When the patient was diagnosed with esophageal stricture, a series of conservative treatment was provided. The patient had to change his posture and got more medication. However, it had been reported that such treatment has an insignificant effect [
4]. The unresponsiveness of an esophageal stricture to conservative treatments, such as medication, is a severe complication that requires intervention. The balloon dilatation is the most common initial treatment for NG tube-related esophageal strictures. Its success rate is dependent upon the stricture length [
8]. Patients with a short stricture length in whom a satisfactory dilatation can be achieved can be treated with dilatation only. However, when a stricture is long and does not respond to dilatation, it is strongly advisable to proceed with an esophageal resection and a left colon interposition. At present, after 9 dilatations, the patient's esophageal diameter improved to 11 mm and his state improved to grade 6 on the FOIS. However, Egan et al. [
10] reported that dilations of the esophageal diameter from 1.3 to 2.0 mm can provide relief in 85%-93% of patients with dysphagia. However, this study was conducted in the United States based on the reference data of this country and these results may differ in Korean individuals due to the different body types and dietary habits. To address this issue, we believe that further study is necessary to investigate the results of long-term follow-up.
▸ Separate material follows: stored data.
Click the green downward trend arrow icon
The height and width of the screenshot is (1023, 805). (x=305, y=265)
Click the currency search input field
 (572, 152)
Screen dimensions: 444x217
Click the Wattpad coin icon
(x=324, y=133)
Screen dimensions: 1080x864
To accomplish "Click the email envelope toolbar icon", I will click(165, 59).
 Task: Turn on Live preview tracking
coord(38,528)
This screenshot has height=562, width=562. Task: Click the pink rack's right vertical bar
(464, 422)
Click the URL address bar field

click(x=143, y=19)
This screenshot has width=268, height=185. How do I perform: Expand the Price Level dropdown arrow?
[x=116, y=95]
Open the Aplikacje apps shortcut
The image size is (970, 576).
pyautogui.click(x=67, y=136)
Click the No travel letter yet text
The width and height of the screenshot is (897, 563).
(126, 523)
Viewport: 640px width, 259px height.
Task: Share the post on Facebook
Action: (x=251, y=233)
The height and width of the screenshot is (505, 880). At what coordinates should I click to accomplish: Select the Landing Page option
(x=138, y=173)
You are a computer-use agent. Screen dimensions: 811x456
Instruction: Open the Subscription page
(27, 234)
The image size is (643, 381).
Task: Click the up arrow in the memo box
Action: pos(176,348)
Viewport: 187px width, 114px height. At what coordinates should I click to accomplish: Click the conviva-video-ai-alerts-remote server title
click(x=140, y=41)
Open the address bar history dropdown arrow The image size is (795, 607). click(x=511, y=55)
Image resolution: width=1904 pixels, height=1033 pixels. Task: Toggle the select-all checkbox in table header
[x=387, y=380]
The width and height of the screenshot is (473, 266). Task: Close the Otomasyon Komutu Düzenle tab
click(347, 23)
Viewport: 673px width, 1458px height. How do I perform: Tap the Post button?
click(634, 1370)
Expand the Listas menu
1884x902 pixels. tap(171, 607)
In conclusion, we reported a case of long-term follow-up esophageal stricture that occurred after the use of a NG tube. Although there is only a rare occurrence of esophageal stricture complications, its severity is remarkably high. Therefore, the maintenance of a sitting position and the administration of preventive ulcer drugs are necessary to prevent the esophageal reflux in patients with NG tube feeding. Moreover, the duration of a NG tube placement should be limited to 1 month. If this is not feasible, we recommend changing the method of feeding to a gastrostomy in accordance to the appropriate clinical judgment.
CONFLICTS OF INTEREST
No potential conflict of interest relevant to this article was reported.